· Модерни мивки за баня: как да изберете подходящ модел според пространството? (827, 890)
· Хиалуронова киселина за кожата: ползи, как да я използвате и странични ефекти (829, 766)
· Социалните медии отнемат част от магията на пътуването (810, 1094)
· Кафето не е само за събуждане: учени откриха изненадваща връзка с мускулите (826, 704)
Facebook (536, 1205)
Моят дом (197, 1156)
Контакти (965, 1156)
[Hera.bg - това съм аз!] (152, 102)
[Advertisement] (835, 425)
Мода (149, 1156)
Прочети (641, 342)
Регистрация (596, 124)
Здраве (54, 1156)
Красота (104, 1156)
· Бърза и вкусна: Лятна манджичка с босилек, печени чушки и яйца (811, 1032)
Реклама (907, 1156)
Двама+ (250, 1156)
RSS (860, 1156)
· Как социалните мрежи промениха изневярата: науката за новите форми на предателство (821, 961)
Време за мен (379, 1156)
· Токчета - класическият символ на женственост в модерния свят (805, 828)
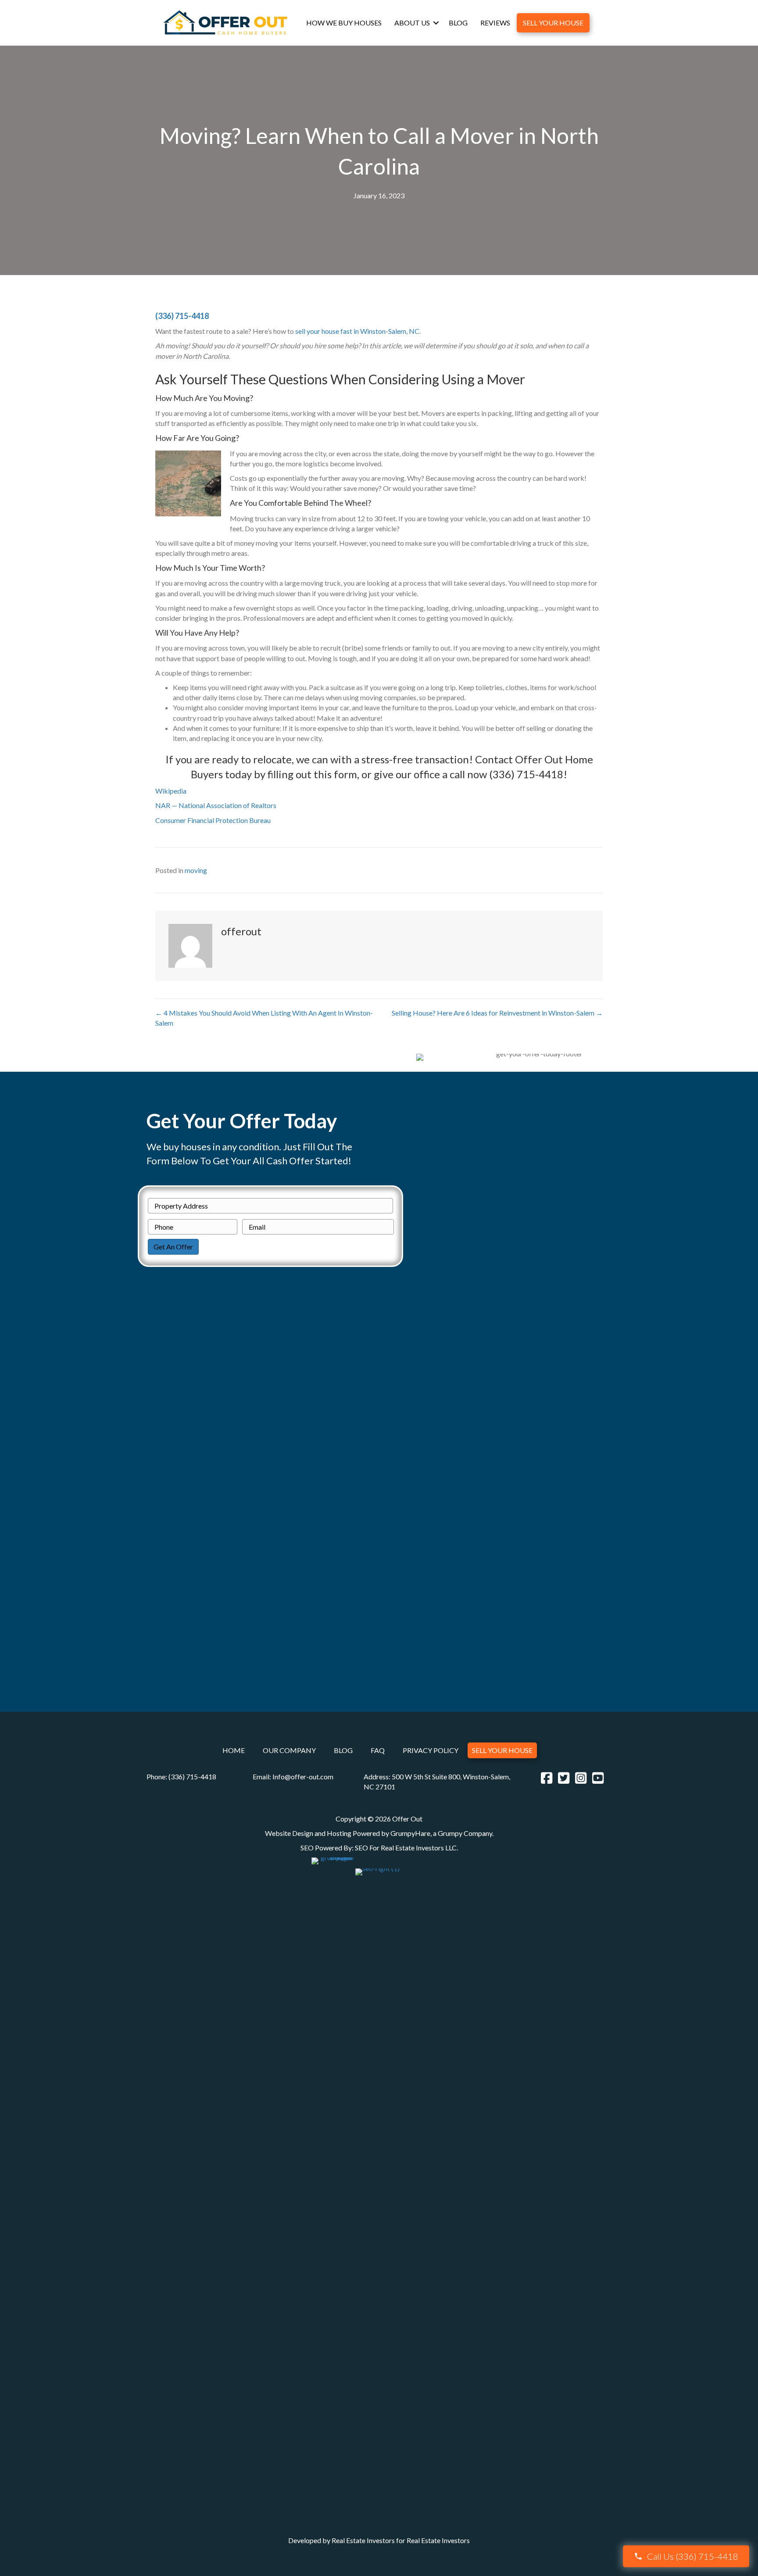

[Task to complete]
What is needed is a word-for-word restatement of the lines from the one holding "предателство (821, 961)" to the final line of the data above, inclusive, without any pictures.

[Finished exercise]
· Как социалните мрежи промениха изневярата: науката за новите форми на предателство (821, 961)
Време за мен (379, 1156)
· Токчета - класическият символ на женственост в модерния свят (805, 828)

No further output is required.